I can think of a couple theists around here, and nobody can answer for them but them. To the other, some of the atheists around here
need them; it's an easier identity politic to respond ignorantly to disrupted ignorance than to engage a discourse that requires some manner of learning or effort beyond typing cheap retorts. It's one thing to consider atheism, and even the relationship between religion, identity, and much damage recorded in human history; if, however, the best one can manage is glib retort and anti-identification, well, their atheism starts to look, quite literally according to its presentation unto others, like a joke.
Try it this way: The reason atheists want their atheism to have nothing to do with anything else is because if we follow such simplistic rationalist objectivity absolutely, we very quickly brook nihilism. If we set aside some body of atheists we might reasonably presuppose, who just don't talk about it, it feels like a fair statement in my lifetime to suggest that the atheistic discourse I have encountered generally avoids this problem; in the end, what atheism challenges isn't an abstract higher authority, but, rather, a label.
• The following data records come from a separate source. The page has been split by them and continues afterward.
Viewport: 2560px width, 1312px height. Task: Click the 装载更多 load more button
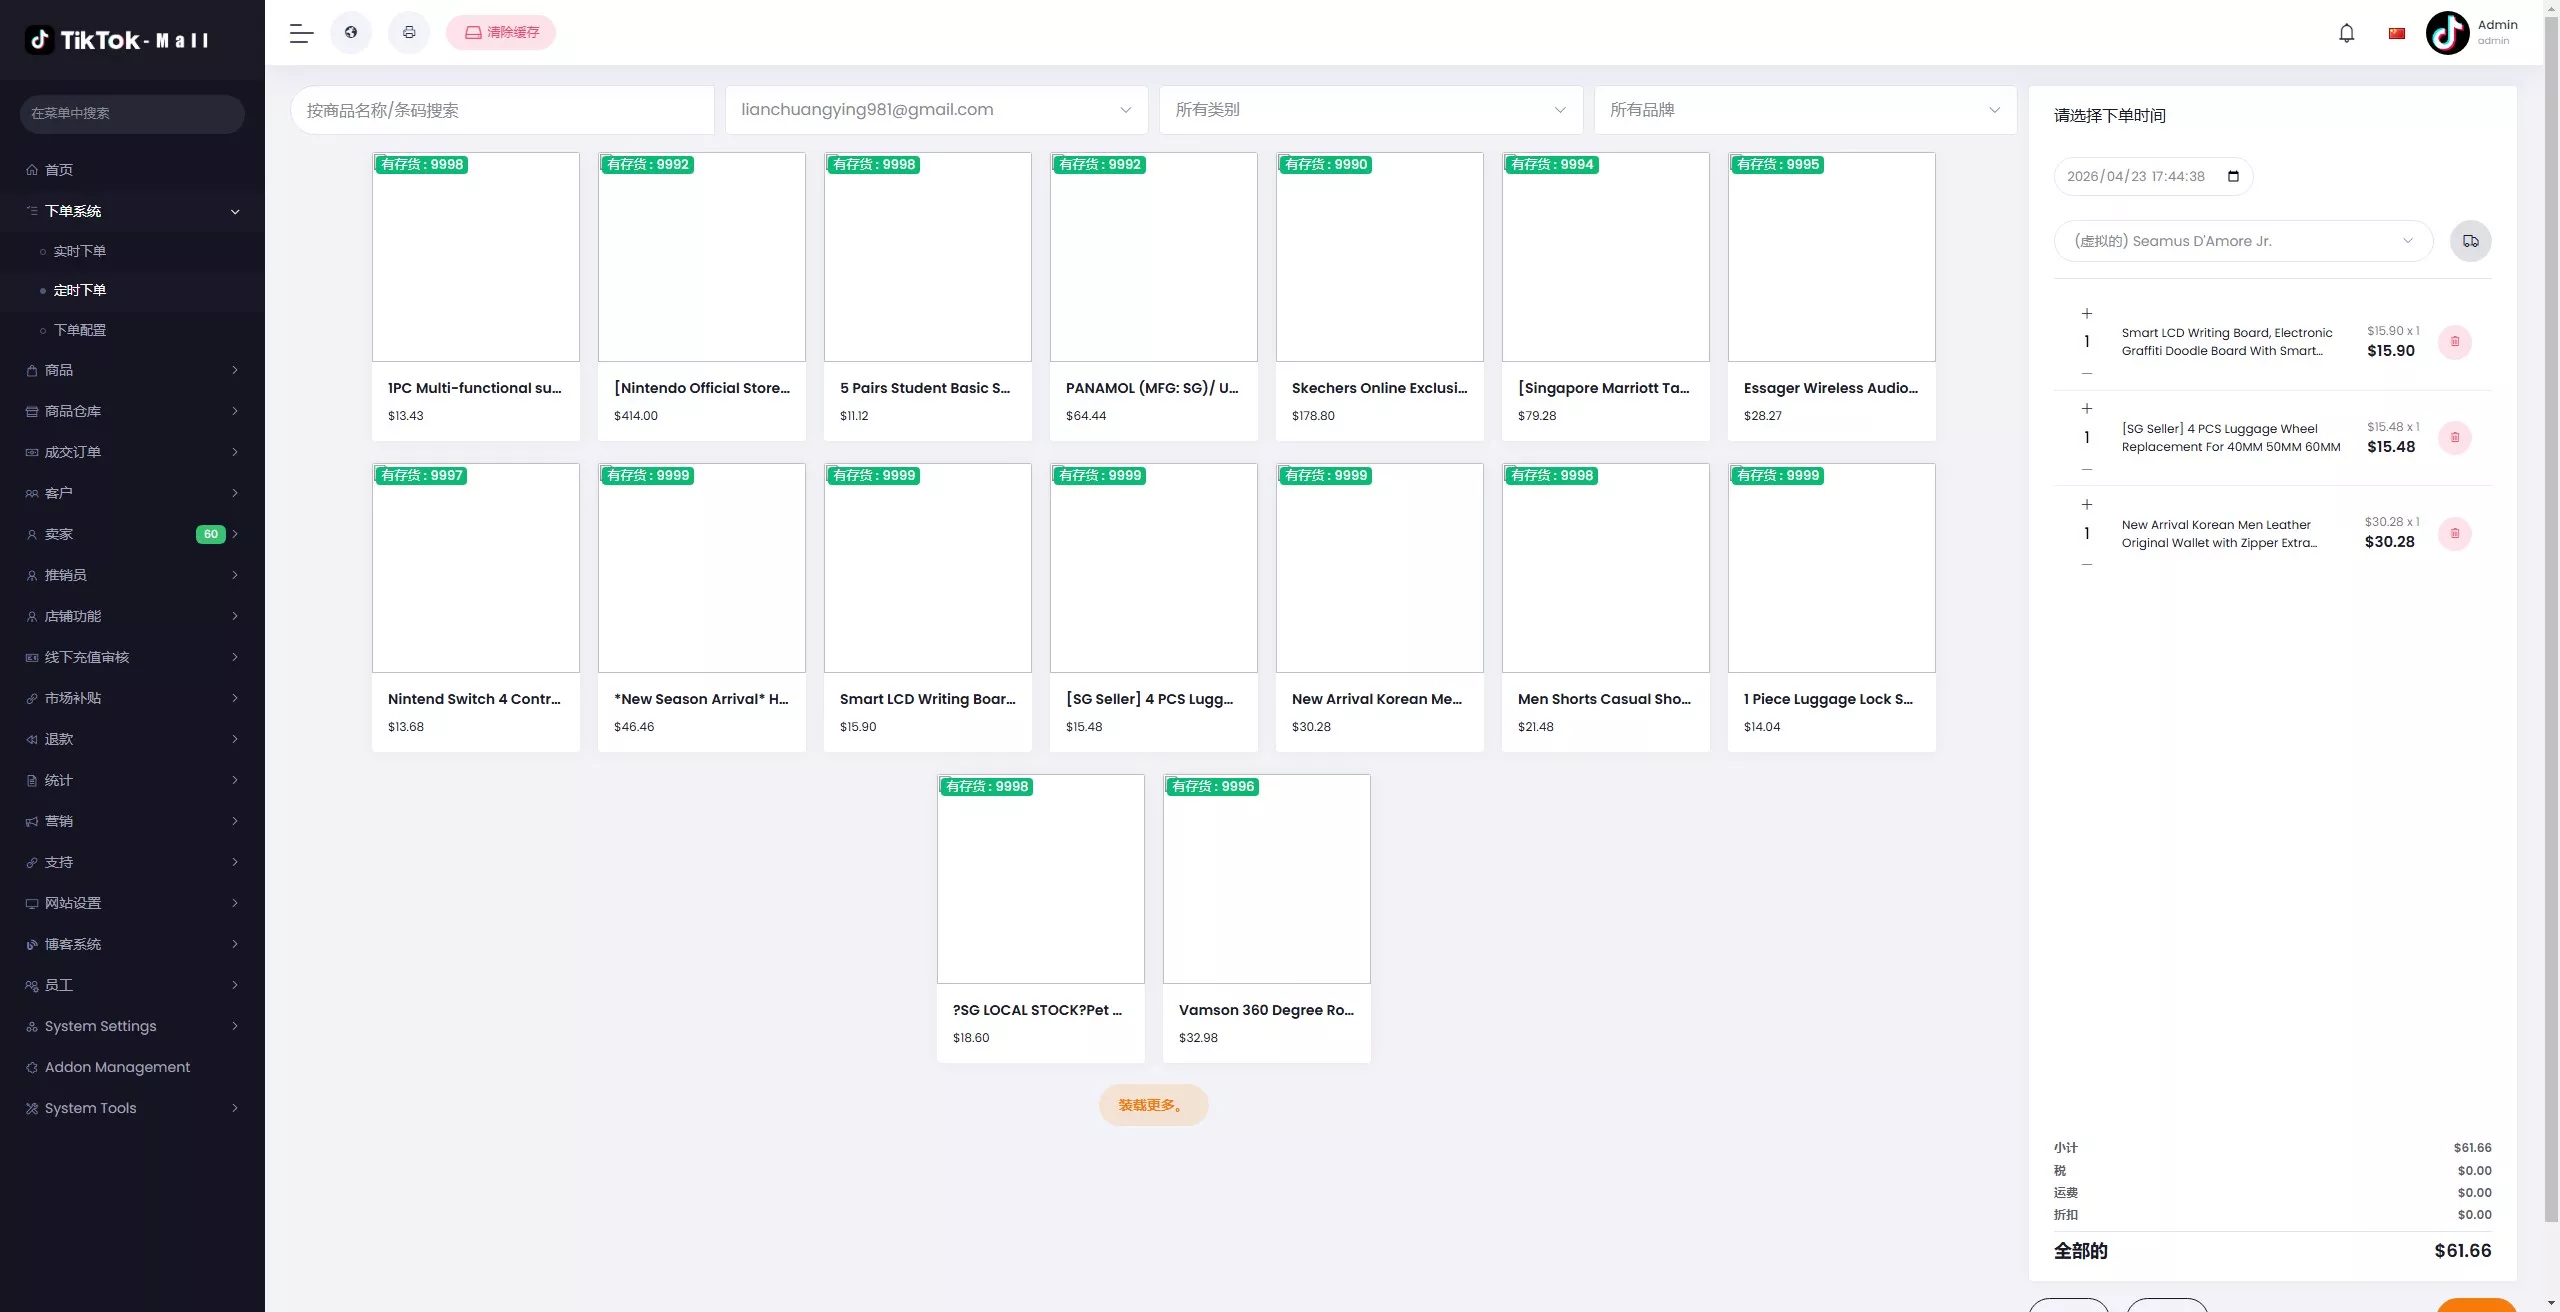[1153, 1105]
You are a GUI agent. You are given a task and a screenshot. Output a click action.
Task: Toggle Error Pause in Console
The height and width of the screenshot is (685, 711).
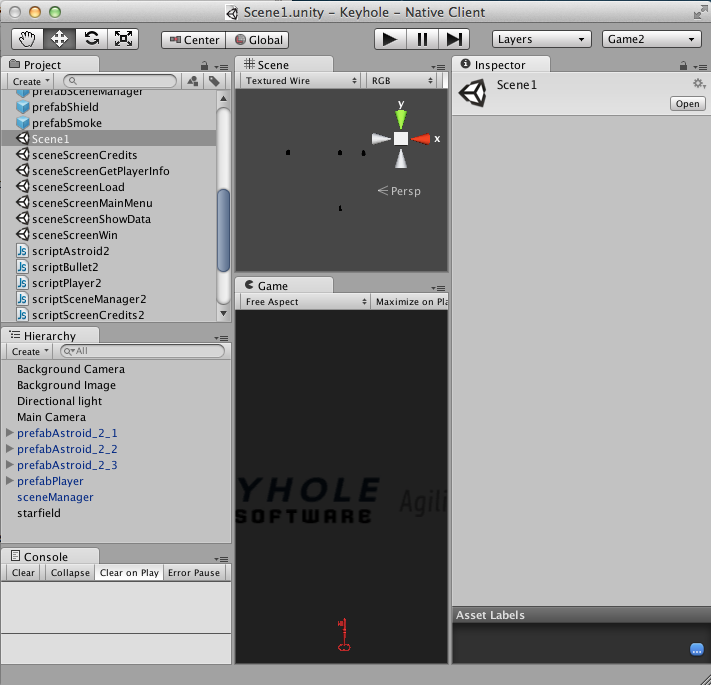click(194, 573)
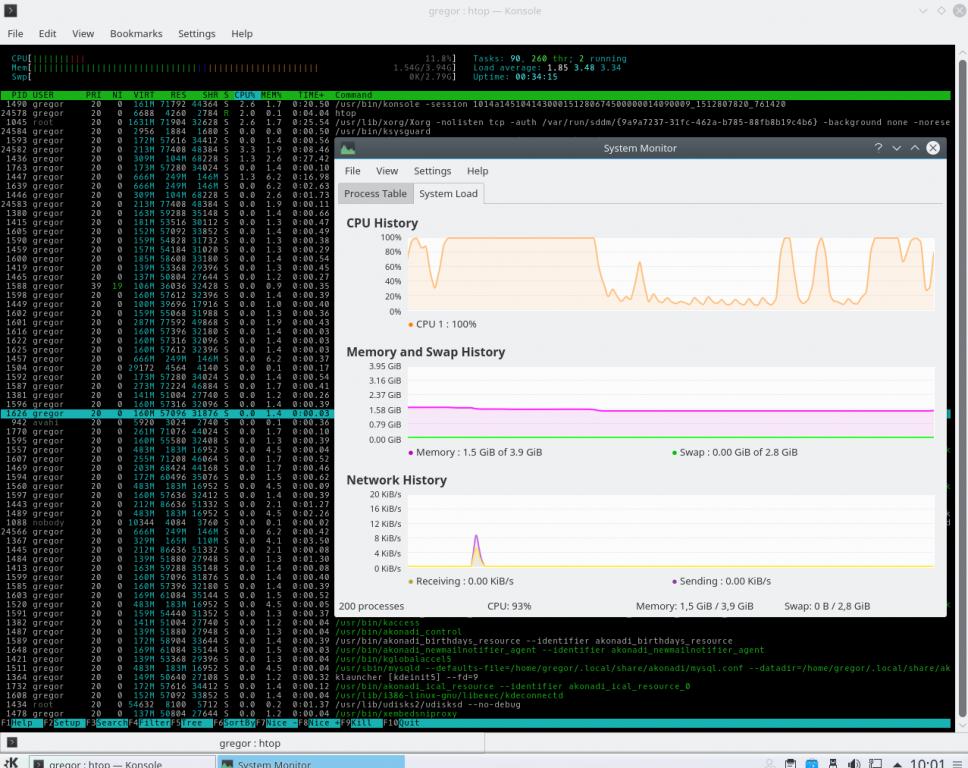Click the CPU% column header in htop
The height and width of the screenshot is (768, 968).
(x=245, y=95)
And while it's kind of easy enough to get, because, you know, it's what the word means, the reservation entirely unto itself as such makes atheism entirely arbitrary and utterly useless. Greed might destroy the human species, someday, but at least atheists spent their efforts fighting against the historically persistent human inquiry called
mysterium while refusing to have anything to do with the anthropological vacuum that silence would create.
• • •
Is this supposed to be overlooked, this tactic of the Abrahamic?
I think it's what one comes up with if for some reason they can't recall the obvious joke about atheists and foxholes.
Can we confirm any atheist has ever worked as an executioner?
It seems somewhere in the
¡duh! range to suggest these moments are symptomatic of parameters. Still, remember what all you're dealing with. This isn't exactly discourse.